_Task set_:
[a] The abstract on spiral and non-spiral peripheral bypass grafts says that increased wall shear stress is considered atheroprotective but notes one location where this may not hold. Explain which location that is and why the abstract says the benefit may not apply there.
[b] In the abstract on spiral and non-spiral peripheral bypass grafts, rewrite the stretch from "The presented results" through "of the control.", changing "control" to "comparison graft".

Section D: In Vitro, Animal and Scientific Studies
1. Computational comparison of spiral and non-spiral peripheral bypass grafts
Poster at 7th World Congress of Biomechanics, July 2014, Boston, USA
Kokkalis E1,2, Hoskins PR3, Valluri P4, Corner GA5, Duce SL2, Houston JG2
1 Institute for Medical Science and Technology,
2 Cardiovascular and Diabetes Medicine,
5 Medical Physics, University of Dundee, Dundee, UK,
3 Centre for Cardiovascular Science,
4 Chemical Engineering, University of Edinburgh, Edinburgh, UK
A peripheral vascular graft is used for the treatment of peripheral arterial disease. Restenosis in the distal anastomosis is the main reason of occlusion and is related to haemodynamics. Single spiral flow is a normal feature in vessels. A graft designed to generate a single spiral in its outflow (VFT Ltd, Dundee, UK) has been introduced in clinical practice. This study compared the spiral graft with a control non-spiral using image-guided modelling.
Both grafts were housed in ultrasound flow phantoms. Anastomotic angle θ was applied at 20°, 40°, 60° and 80°. The phantoms were scanned with CT (Biograph mCT, SIEMENS, Germany) and the graft-vessel mimic lumen geometry was extracted with Amira (FEI Visualization, France). Based on these geometries volume meshes were created (ICEM CFX, ANSYS, Canonsburg, USA), which consisted of tetrahedral cells in the core and prismatic cells in the wall boundary. Mesh independence tests were applied based on maximum wall shear stress and velocity.
The blood was assumed Newtonian, homogeneous and incompressible, the walls rigid and the inflow a steady parabola (Reynolds 620, 935). The Navier-Stokes governing equations of flow were solved with ANSYS CFX.
Fluid dynamic parameters were compared between the spiral and corresponding non-spiral models focusing on the flow downstream of the anastomosis.
The vortical structures at cross-flow patterns 1-4 had previously been studied experimentally with ultrasound vector Doppler imaging, which was used for validation.
The presented results are for θ = 40°.
A single spiral was the main characteristic in the outflow of the spiral graft and a double or triple spiral in the outflow of the control.
The maximum in-plane velocity (perpendicular to flow direction) at cross-flow planes 1 – 4 was constantly higher for the spiral graft model.
The total circulation in cross-flow planes 1 – 4 was higher for the spiral graft model particularly for increased Reynolds.
Helicity in the volume between cross-flow plane 1 and 4 was higher for the spiral model.
The pressure drop over length from the graft inlet to cross-flow plane 4 was reduced for the non-spiral graft model.
The wall shear stress (WSS) was examined in proximal and distal locations of the floor and toe wall centrelines. The WSS was higher for the spiral graft model in all tested locations.
The results from θ = 20°, 60°, 80° were comparable.
The flow pattern generated by the spiral graft was related to less flow separation, stagnation and instability than that induced by the control graft. The increased in-plane velocity, circulation and helicity of the spiral device showed increased in-plane mixing, which has been reported to protect endothelial function. Pressure drop is not desirable. The detected difference in pressure loss can be assumed negligible because the physiologic pressure is in the range of 1 – 20 × 104 Pa. Increased WSS is considered atheroprotective, although this may not apply in the proximal floor where the blood impinges abnormally on the wall of the host vessel.
The spiral graft was able to reintroduce a single spiral pattern in its outflow, associated with flow coherence downstream of the host vessel and high intensity cross-flow phenomena. Such local haemodynamics are known to prevent neointimal hyperplasia and thrombosis. These results support the hypothesis that spiral grafts may improve the patency rates in patients.

_Collected material_:
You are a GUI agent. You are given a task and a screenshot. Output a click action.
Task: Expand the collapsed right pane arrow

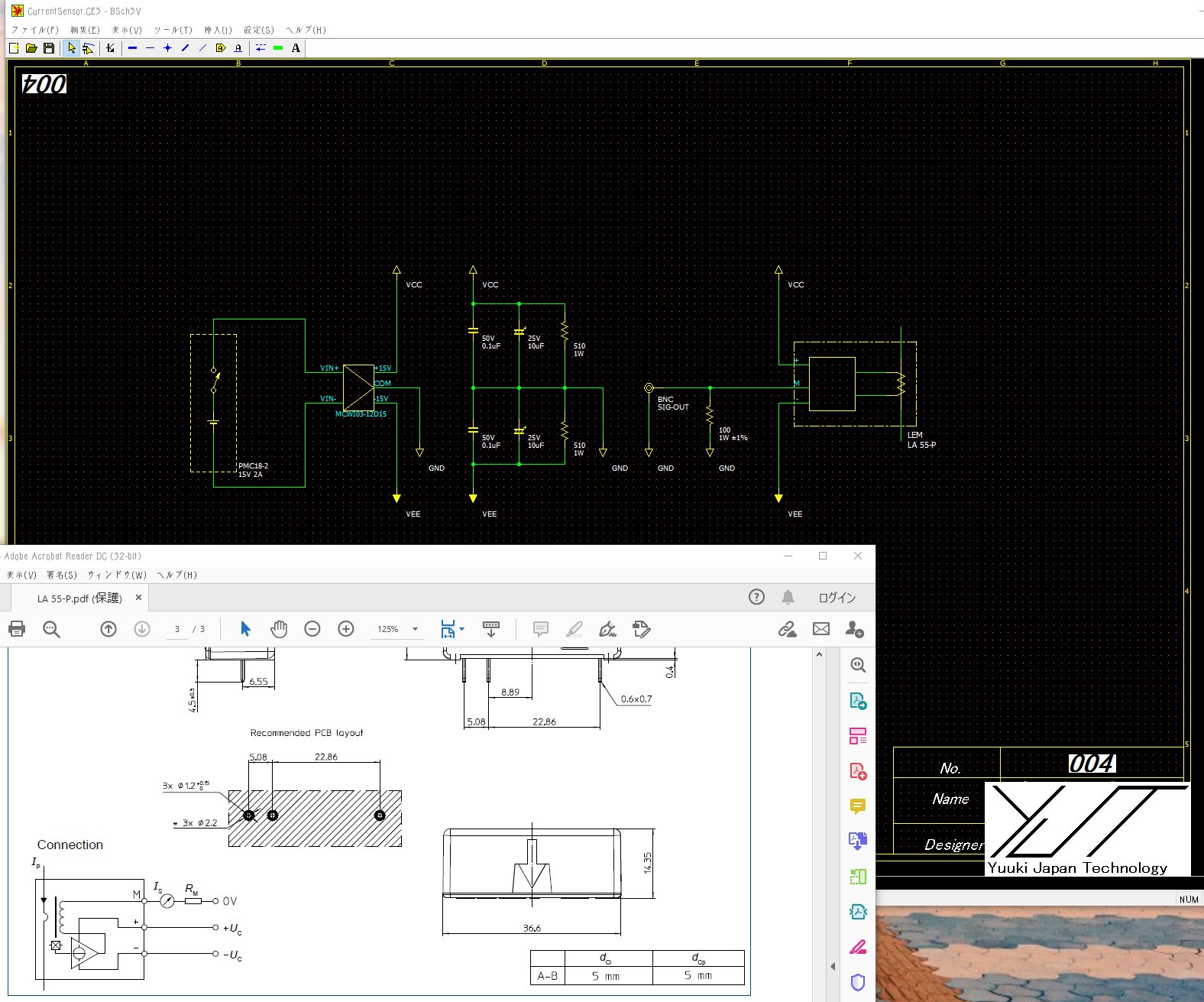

_Answers to the tasks_:
[a] The exception is the proximal floor. There, the blood impinges abnormally on the wall of the host vessel, so the atheroprotective effect usually credited to increased wall shear stress may not apply.

[b]
The presented results are for θ = 40°.
A single spiral was the main characteristic in the outflow of the spiral graft and a double or triple spiral in the outflow of the comparison graft.